Although household composition and how many people work in the household are important influencing factors, living off a minimum wage often forces people into precarious financial situations. Saving money is not always an option if you’re already struggling to make ends meet. While the COVID-19 survey did not differentiate on income level, it did ask about respondents’ current financial situation compared to before the pandemic, and almost 40% of respondents reported their situation to be worse. Close to half indicated their households cannot make ends meet, and over half said they cannot maintain their standard of living for more than three months without an income. The situation is even more dire for the three-quarters of unemployed respondents who cannot get by for more than three months, with 82% reporting their household has difficulty making ends meet. It doesn’t require much imagination to work out how these findings relate to those minimum wage earners who have lost their jobs to the crisis.
The way forward
It is difficult to find the silver lining in the COVID-19 cloud, but the exposure of the gap between the value frontline workers bring and the low wages they receive has highlighted an unfairness that may for once and for all be addressed.
In the political sphere, minimum wages have become widely accepted. So much so that the political will has turned the minimum wage debate into a bi-partisan issue. Ursula von der Leyen, member of the EPP, which is traditionally more centre-right, in her political guidelines pledged to present a legal instrument to ensure that all workers in the Union are protected by a fair minimum wage, allowing for a decent living wherever they work.

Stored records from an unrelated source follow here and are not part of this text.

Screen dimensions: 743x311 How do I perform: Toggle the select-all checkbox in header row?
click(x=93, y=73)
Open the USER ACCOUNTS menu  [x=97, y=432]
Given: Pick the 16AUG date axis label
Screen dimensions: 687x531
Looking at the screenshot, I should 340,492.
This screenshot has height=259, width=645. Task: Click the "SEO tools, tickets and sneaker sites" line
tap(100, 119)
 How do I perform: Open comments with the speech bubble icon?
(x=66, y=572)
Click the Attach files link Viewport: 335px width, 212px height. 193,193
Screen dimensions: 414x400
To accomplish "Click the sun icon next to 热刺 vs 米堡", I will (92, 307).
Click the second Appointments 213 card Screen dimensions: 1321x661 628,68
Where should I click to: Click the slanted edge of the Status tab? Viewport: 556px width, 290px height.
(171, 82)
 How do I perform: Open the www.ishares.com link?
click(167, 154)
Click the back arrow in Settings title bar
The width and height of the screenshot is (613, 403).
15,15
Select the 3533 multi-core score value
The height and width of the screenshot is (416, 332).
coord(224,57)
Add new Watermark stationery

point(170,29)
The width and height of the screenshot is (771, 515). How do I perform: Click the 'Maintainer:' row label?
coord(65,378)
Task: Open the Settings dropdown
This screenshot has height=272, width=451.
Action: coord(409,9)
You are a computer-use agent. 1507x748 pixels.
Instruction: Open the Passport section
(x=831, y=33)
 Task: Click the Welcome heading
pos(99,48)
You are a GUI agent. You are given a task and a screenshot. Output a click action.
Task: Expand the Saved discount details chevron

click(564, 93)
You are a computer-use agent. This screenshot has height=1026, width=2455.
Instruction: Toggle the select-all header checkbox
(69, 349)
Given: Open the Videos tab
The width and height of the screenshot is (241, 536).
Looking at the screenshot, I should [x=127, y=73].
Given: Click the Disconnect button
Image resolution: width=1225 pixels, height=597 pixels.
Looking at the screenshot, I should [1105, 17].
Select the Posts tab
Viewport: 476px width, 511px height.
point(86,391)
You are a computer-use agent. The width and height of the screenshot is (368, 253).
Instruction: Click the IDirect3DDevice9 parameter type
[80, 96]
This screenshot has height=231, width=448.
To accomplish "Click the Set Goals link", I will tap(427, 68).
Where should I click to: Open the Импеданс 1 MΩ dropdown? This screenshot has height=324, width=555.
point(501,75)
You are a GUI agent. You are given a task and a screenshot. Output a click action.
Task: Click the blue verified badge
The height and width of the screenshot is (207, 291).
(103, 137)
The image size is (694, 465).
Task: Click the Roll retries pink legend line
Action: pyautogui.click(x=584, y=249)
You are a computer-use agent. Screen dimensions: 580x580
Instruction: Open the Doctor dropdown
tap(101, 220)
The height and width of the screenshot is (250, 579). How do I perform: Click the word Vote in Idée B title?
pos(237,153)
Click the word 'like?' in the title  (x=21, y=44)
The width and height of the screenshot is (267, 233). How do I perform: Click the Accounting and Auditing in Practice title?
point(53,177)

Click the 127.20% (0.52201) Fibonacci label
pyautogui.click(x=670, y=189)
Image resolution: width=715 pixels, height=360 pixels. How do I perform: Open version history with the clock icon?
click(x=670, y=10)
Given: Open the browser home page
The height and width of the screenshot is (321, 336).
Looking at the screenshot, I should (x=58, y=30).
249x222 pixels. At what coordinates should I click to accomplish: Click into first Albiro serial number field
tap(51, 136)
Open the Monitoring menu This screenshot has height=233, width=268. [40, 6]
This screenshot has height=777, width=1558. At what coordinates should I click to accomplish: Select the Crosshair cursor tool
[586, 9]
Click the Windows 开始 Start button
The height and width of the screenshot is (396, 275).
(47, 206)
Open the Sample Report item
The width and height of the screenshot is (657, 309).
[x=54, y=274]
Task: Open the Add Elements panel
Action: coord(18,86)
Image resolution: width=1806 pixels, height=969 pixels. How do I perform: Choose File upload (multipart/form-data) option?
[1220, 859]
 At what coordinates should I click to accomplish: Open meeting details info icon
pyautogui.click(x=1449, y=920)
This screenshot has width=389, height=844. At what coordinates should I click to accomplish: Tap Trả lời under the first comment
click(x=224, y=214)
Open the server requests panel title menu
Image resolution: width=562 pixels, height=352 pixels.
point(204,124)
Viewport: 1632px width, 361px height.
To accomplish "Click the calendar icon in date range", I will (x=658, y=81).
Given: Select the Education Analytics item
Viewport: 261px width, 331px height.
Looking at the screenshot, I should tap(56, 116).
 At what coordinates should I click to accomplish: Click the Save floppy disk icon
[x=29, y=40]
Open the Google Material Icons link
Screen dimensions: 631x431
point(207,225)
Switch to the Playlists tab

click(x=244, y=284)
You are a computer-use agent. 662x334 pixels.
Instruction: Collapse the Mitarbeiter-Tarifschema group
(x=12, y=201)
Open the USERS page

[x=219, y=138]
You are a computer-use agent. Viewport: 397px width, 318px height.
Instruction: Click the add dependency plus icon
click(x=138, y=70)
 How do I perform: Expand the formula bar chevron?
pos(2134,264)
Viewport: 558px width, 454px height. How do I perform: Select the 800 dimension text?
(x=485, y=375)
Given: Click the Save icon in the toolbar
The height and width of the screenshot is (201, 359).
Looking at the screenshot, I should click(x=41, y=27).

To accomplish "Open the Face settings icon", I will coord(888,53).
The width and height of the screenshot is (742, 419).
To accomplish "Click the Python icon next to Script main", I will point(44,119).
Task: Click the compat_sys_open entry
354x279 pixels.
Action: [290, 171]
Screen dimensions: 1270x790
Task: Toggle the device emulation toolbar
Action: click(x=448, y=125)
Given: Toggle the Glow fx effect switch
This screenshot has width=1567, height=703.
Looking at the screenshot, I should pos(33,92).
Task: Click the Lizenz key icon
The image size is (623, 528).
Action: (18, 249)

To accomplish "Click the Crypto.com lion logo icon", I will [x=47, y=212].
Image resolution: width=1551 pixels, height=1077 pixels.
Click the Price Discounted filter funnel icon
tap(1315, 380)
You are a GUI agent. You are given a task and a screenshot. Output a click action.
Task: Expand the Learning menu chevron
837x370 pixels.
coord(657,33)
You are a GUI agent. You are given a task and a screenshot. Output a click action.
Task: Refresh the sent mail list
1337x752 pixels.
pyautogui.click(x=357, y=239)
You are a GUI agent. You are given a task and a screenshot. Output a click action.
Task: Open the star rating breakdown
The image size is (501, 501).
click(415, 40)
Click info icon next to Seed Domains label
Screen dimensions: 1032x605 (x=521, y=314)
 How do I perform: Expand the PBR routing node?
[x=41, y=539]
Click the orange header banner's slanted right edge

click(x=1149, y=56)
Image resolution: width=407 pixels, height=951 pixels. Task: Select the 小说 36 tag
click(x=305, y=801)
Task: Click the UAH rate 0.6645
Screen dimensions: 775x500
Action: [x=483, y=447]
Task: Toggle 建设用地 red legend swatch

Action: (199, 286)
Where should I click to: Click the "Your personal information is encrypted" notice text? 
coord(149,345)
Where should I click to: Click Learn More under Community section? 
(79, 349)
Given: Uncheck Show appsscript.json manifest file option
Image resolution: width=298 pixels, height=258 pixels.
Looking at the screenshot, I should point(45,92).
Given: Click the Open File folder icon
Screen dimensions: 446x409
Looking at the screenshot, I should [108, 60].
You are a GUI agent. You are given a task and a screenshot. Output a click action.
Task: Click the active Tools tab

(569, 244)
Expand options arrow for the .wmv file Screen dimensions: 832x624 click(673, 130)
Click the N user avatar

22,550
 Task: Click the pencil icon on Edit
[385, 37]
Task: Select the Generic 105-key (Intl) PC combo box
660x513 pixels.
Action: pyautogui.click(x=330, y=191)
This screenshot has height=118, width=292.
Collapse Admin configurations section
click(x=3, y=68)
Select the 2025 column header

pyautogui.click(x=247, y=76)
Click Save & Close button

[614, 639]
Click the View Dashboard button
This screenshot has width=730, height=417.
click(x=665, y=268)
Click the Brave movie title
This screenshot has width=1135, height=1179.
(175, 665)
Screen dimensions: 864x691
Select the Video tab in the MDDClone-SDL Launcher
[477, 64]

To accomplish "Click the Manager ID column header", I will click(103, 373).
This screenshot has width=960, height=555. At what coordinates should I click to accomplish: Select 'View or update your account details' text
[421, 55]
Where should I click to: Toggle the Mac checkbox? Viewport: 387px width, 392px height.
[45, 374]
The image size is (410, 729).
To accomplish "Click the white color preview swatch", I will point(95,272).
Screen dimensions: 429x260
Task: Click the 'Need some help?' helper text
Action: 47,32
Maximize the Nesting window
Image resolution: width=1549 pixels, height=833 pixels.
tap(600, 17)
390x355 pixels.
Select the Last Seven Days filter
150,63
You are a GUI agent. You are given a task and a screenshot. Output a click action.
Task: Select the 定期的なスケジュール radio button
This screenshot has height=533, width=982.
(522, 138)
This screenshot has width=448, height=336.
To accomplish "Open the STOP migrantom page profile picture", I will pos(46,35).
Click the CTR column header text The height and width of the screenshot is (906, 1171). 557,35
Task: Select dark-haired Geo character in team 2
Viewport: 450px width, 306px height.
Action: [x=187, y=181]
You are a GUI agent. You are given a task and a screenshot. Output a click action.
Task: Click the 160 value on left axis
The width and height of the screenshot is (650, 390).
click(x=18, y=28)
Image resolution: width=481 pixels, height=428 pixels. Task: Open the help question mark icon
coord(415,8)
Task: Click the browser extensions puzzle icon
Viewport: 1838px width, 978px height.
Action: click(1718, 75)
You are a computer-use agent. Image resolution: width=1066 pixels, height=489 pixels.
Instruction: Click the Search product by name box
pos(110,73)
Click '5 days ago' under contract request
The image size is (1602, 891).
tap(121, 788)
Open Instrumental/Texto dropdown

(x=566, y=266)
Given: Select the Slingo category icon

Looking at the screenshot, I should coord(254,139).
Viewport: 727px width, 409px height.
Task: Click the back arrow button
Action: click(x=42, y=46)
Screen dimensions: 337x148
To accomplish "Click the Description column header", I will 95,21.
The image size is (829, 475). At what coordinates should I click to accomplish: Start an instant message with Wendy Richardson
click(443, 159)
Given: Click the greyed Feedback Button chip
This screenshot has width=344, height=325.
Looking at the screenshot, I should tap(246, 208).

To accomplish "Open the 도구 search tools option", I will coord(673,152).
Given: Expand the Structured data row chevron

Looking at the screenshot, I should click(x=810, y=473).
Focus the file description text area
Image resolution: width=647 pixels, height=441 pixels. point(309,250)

At the EU level, the political will seems determined to follow through since the second phase of the minimum wage consultation was launched in early June. As a previous Eurofound analysis remarked: ‘The EU will not set a common minimum wage, but we can expect that it will try to establish a shared framework where minimum wages can be determined at the national level. It could agree on common criteria and objectives; monitor performance through a certain set of indicators; or promote that economic convergence keep in step with wage increases.’ At this stage, the consultation sets out possible options for a legal instrument to achieve this aim.
However, it is not the EU level that will implement any agreed rules but the Member States and the social partners. And with a looming recession, will the political will dwindle under pressure from business struggling with shrinking margins? But, as the European Commission states: ‘Ensuring that all workers in the EU earn a decent living is essential for the recovery as well as for building fair and resilient economies, and minimum wages have an important role to play.’
There is some talk of the COVID-19 pandemic being a turning point that has opened up the possibilities for more rapid progress towards a more equal and fair society. Making minimum wages adequate and fair is one important step – we would be remiss to let the opportunity slip.